If you have ever "built your case" in such a way you felt was exactly what would get you the specific course of action you desired and then found out a totally different course was set in motion, you probably have been a little disappointed. In retrospect, when we examine our "heart-talk" we may just find that our talk revealed the problem with the "case" - the heart! Our heart had a wrong approach to the circumstance - as when we feel we have a right to something we don't get and then form a little bitterness. The heart-talk may actually reveal the bit of bitterness by the words which are spoken!
I think we may actually think our heart-talk should "build a case FOR" the way we want to see things. In our passage, it doesn't say we get what we want when we engage in heart-talk. It says we get what God determines to be the best course of action. Now, this may not come as a welcome teaching for some of us, but nonetheless, it is truth. The instruction - build your case - then wait. In other words, put it out there before God and then trust him to sort it out. This is probably the hardest thing for most of us to do because we just rethink the issue over and over again from all angles and hope we will get to the end result of the "best" answer.
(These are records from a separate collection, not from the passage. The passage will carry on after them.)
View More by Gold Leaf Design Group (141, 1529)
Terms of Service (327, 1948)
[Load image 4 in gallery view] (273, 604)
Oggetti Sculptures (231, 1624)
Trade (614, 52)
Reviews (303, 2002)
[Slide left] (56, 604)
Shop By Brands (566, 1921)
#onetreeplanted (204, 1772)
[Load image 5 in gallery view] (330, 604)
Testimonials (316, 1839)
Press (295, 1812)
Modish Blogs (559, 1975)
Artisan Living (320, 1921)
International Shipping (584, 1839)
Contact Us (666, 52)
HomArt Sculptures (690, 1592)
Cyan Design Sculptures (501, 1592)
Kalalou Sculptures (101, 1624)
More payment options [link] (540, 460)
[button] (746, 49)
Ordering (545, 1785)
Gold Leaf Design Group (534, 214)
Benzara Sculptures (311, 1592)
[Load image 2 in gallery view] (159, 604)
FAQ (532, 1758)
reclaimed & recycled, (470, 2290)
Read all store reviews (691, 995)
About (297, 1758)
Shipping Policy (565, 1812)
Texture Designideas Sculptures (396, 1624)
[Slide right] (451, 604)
Problem is, we don't know the right answer most of the time! God sets things in motion for a reason. Sometimes it is to expose things hidden in our hearts we did not know were there. At others, it is to set things in motion within the life of another that will expose something they did not know was there. Waiting on God for his answer is the best thing we can do. Force the answer the way we envision it and we will likely experience a whole lot of discouragement in the end. So, take a lesson from the psalmist - learn to do some "heart-talk" and a little less complaining. In the end, we might just get the things sorted out which have been causing us much confusion along the way! Just sayin!